In the next era of communications, where heterogeneous, asynchronous and ultra-low latency networks are drawn on the horizon, classical cryptography might be inadequate due to the excessive cost of maintaining a public-key infrastructure and the high computational capacity required in the devices. Moreover, it is becoming increasingly difficult to guarantee that the computational capacity of adversaries would not be able to break the cryptograms. Consequently, information-theoretic security might play an important role in the future development of these systems. The notion of secrecy in this case does not rely on any assumption of the computational power of eavesdroppers, and is based instead on guaranteeing statistical independence between the information message and the observed cryptogram. This is possible by constructing channel codes that exploit the noisy behavior of the channels involved in the communication.
Although there has been very substantial research in the last two decades regarding information-theoretic security, little has gone to study and design practical codes for keyless secret communication. In recent years, polar codes have changed the lay of the land because they are the first constructive and provable channel codes that are able to provide reliability and information-theoretic secrecy simultaneously. Additionally, their explicit construction and the low complexity of the encoding/decoding schemes makes them suitable for the new generation of communication systems.
The main objective of this dissertation is to provide polar coding schemes that achieve the best known inner-bounds on the capacity regions of different multiuser models over the discrete memoryless broadcast channel. These models not only impose a reliability constraint, but also some sort of information-theoretic secrecy condition in the presence of eavesdroppers. In general, we focus on describing the construction and the encoding/decoding schemes of the the proposed polar code for a particular setting. Then, we analyze the reliability and the secrecy performance of these schemes in order to prove that they are able to achieve these inner-bounds as the blocklength tends to infinity.
The first part of the thesis drives the attention to two different models over the degraded broadcast channel that commonly appear in real communication systems. In this models, there are a set of legitimate receivers and a set of eavesdroppers that can be ordered based on the quality of their channels. According to this ordering, different reliability or secrecy constraints apply for each legitimate receiver or eavesdropper respectively. Moreover, we propose practical methods for constructing the polar codes for both models and analyze the performance of the coding schemes by means of simulations. Despite we only evaluate the construction for these two particular settings, the proposed methods are also suitable for any polar coding scheme that must satisfy some reliability and secrecy conditions simultaneously.

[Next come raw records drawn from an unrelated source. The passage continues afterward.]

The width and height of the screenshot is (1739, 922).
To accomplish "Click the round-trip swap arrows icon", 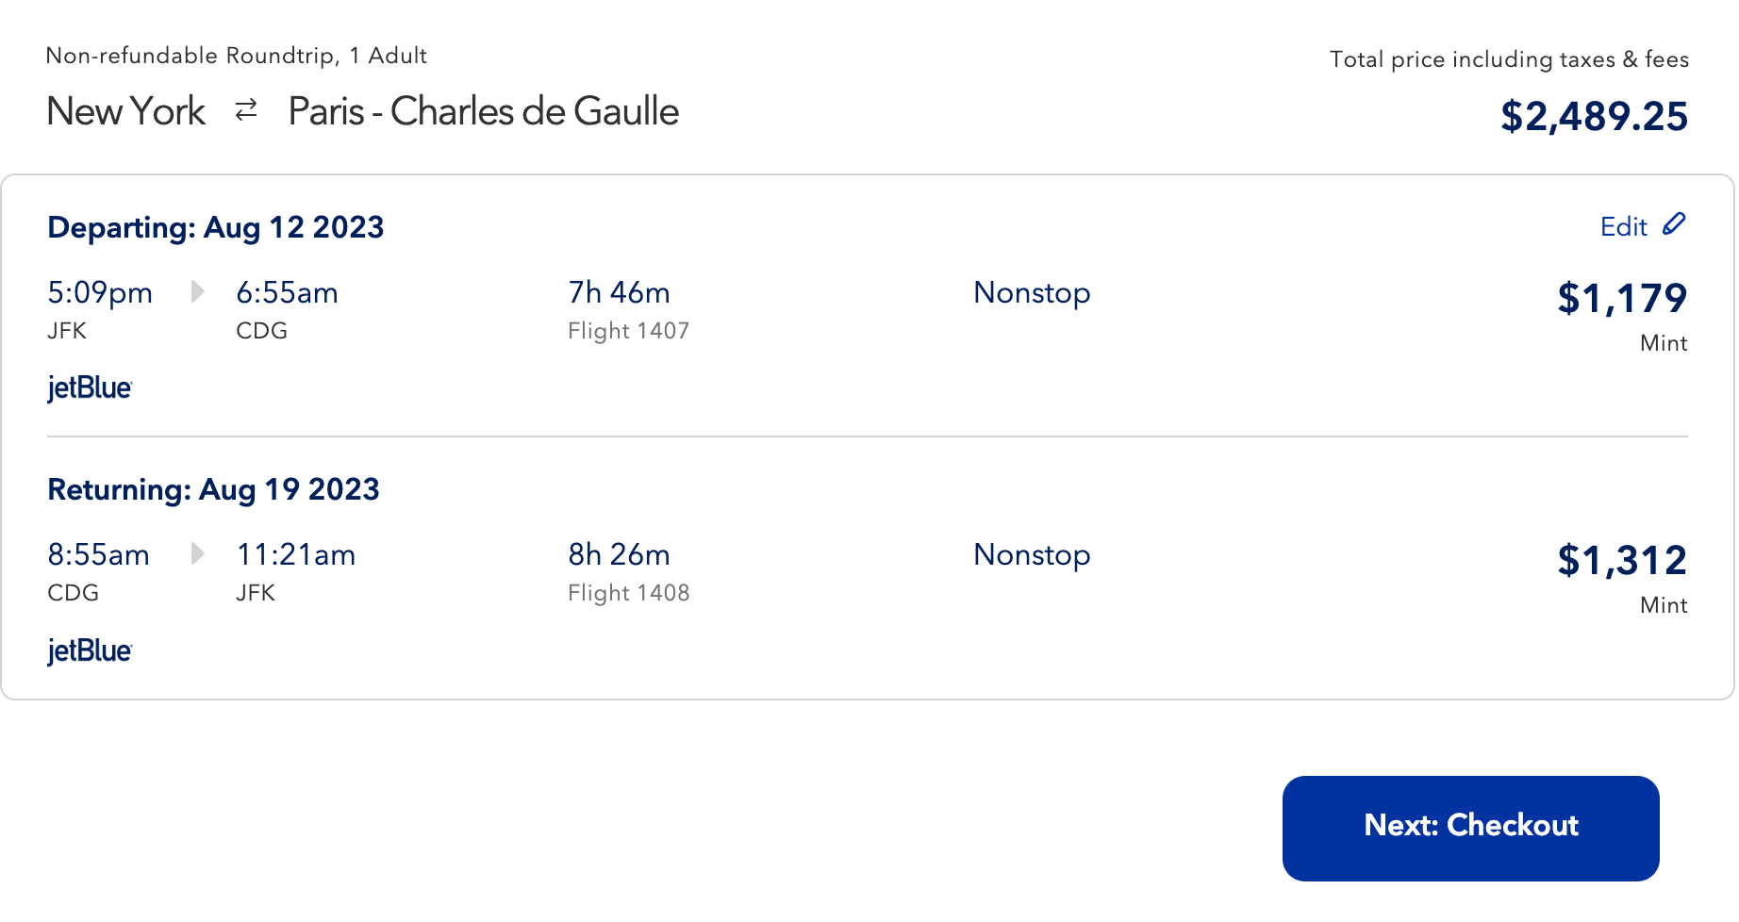I will 244,110.
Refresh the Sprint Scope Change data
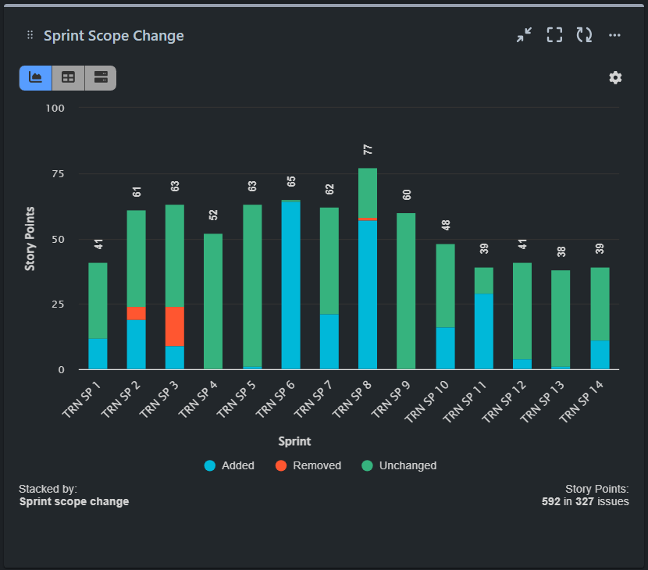Screen dimensions: 648x570 pyautogui.click(x=584, y=34)
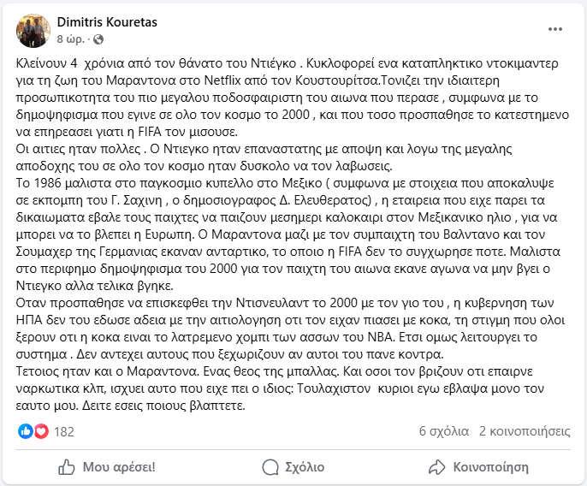Click the '8 ώρ.' post timestamp
Viewport: 587px width, 486px height.
point(71,39)
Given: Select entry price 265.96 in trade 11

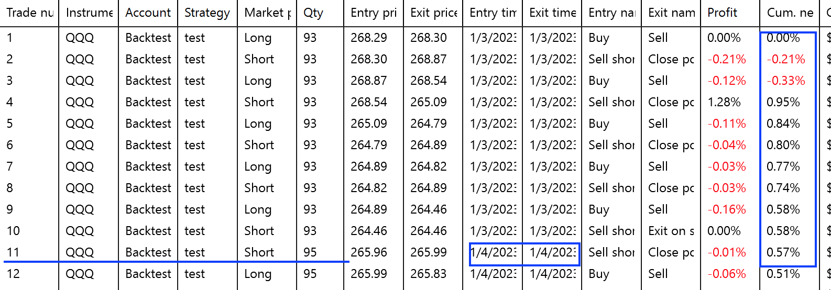Looking at the screenshot, I should [369, 252].
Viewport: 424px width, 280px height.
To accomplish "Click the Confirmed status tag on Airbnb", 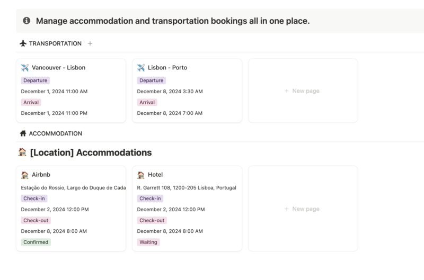I will (x=36, y=242).
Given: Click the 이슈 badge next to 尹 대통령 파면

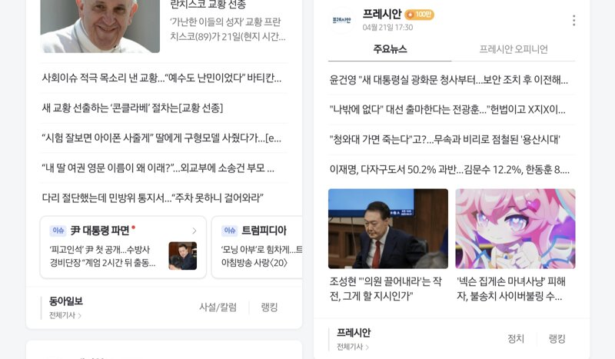Looking at the screenshot, I should (x=58, y=231).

In the second part of the dissertation we describe and analyze two different polar coding schemes for the general broadcast channel (where channels are not necessarily degraded) with two legitimate receivers and one eavesdropper. We consider a model where a confidential and a non-confidential message must be reliably decoded by both legitimate receivers in presence of an eavesdropper. Despite it is almost immediate to find an inner-bound on the capacity for this model using random coding arguments, how to secretly convey the same confidential message to both legitimate receivers using polar codes is not straightforward. We also analyze the setting where a transmitter wants to send different confidential and non-confidential messages to the corresponding legitimate receivers. We compare two inner-bounds on the capacity of this model, and we design a polar coding scheme that achieves the inner-bound that surely includes the other.